Here's how you can pick up coding 300% faster, like I did

Here's how you can pick up coding 300% faster, like I did

I learned more coding in the last 3 months than I did in the past 1 year and here are the 5 things I did differently.

Don’t skip the basics!

Please…Please.. Don’t do that!

I did that mistake in my journey, I jumped onto Reactjs straight away without learning the basics of JavaScript.

I didn’t even know what classes, objects, lexical environment, and scope means in JavaScript, or how JavaScript behaves, and later found myself pulling my hair while learning Reactjs and Nodejs.

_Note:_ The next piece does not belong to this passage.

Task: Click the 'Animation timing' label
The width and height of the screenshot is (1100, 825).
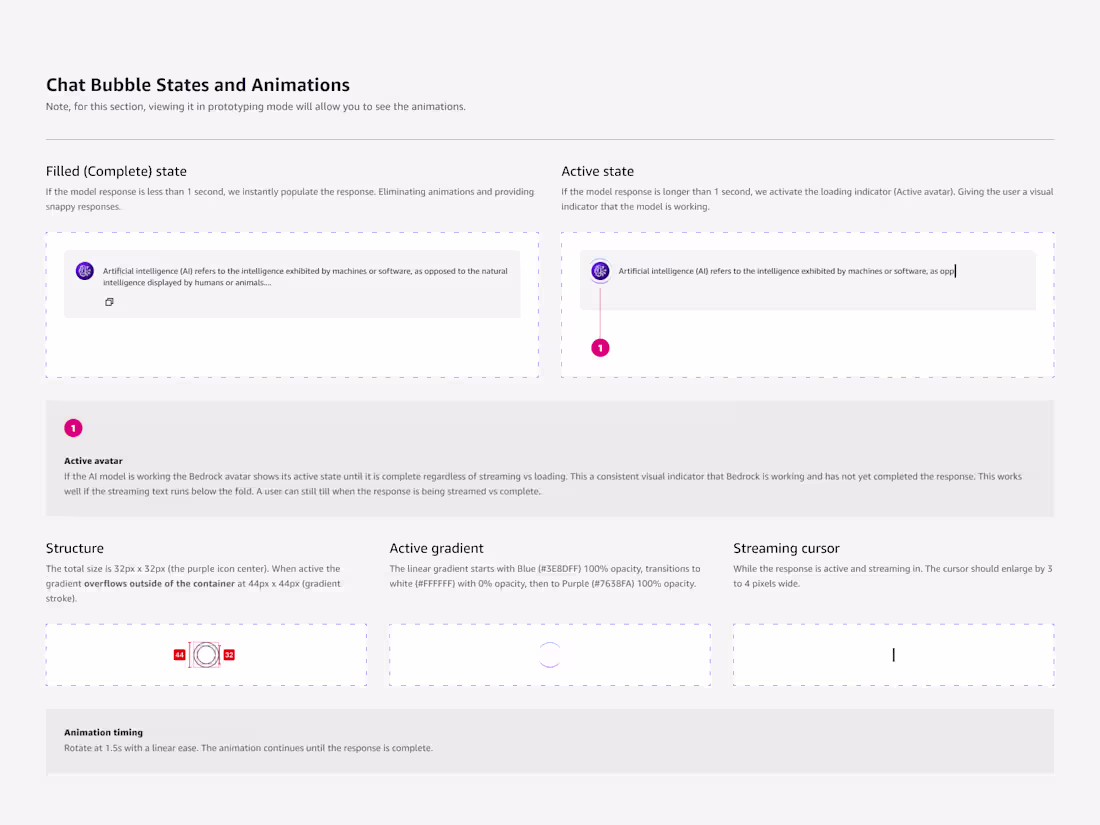Action: click(x=103, y=732)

I did the same mistake while learning Backend development. Didn’t focus on the basics of Networking and how the web works, and later found myself struggling.

Consistency

I know you might have heard it multiple times but believe me, consistency makes a difference of a leap. Earlier, I used to skip coding for days and weeks, but the day I decided that I am going to code daily (practice DSA) no matter what happens, is the day when things started changing for me. Just make coding your non-negotiable and things will start falling in place.

Focus

Earlier I used to keep switching the tasks every 15-20 minutes, my sittings were quite short.

Then I came across this revolutionary app called productivity challenge timer on the play store. Here’s how to use it

1. Set a goal for 1 hour
2. Set a timer of 1 hour and try to finish that task
3. Void the timer if you got distracted (This will give your brain a sense                         of sunk cost)

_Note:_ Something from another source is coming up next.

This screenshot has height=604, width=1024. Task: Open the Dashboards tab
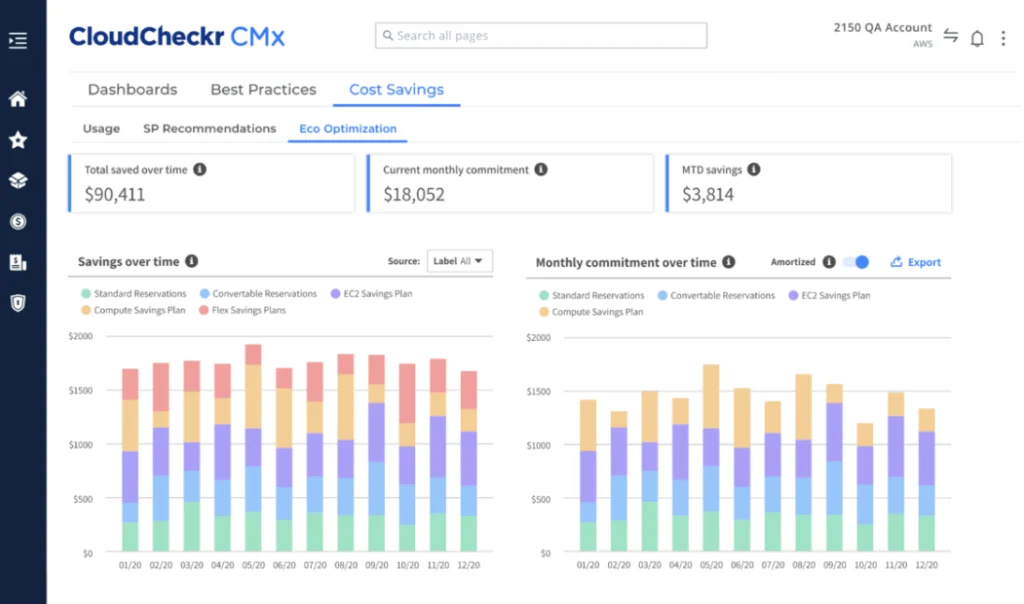(x=132, y=90)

These were the methods to force your brain to focus. But how to make your brain want it? By the next tip

Set long-term goals

Tell yourself what you want to be in the next 1 year and research the path you’re gonna take and then divide that path further in 6 months, quarterly, weekly goals.

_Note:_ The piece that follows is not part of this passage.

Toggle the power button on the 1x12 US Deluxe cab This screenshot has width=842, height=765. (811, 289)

Don’t switch technologies and stacks this early in the career

I know, you might use to feel the urge to jump from React to Angular, Angular to Vue, from Expressjs to Django, and so on. You have to understand that this will take you nowhere.

First, get the hang of one technology and programming in general, later you can think of switching technologies/languages and it will become easy too. So choose which technology you want to work with after doing thorough research, depending on what you want to achieve, and then stick to it.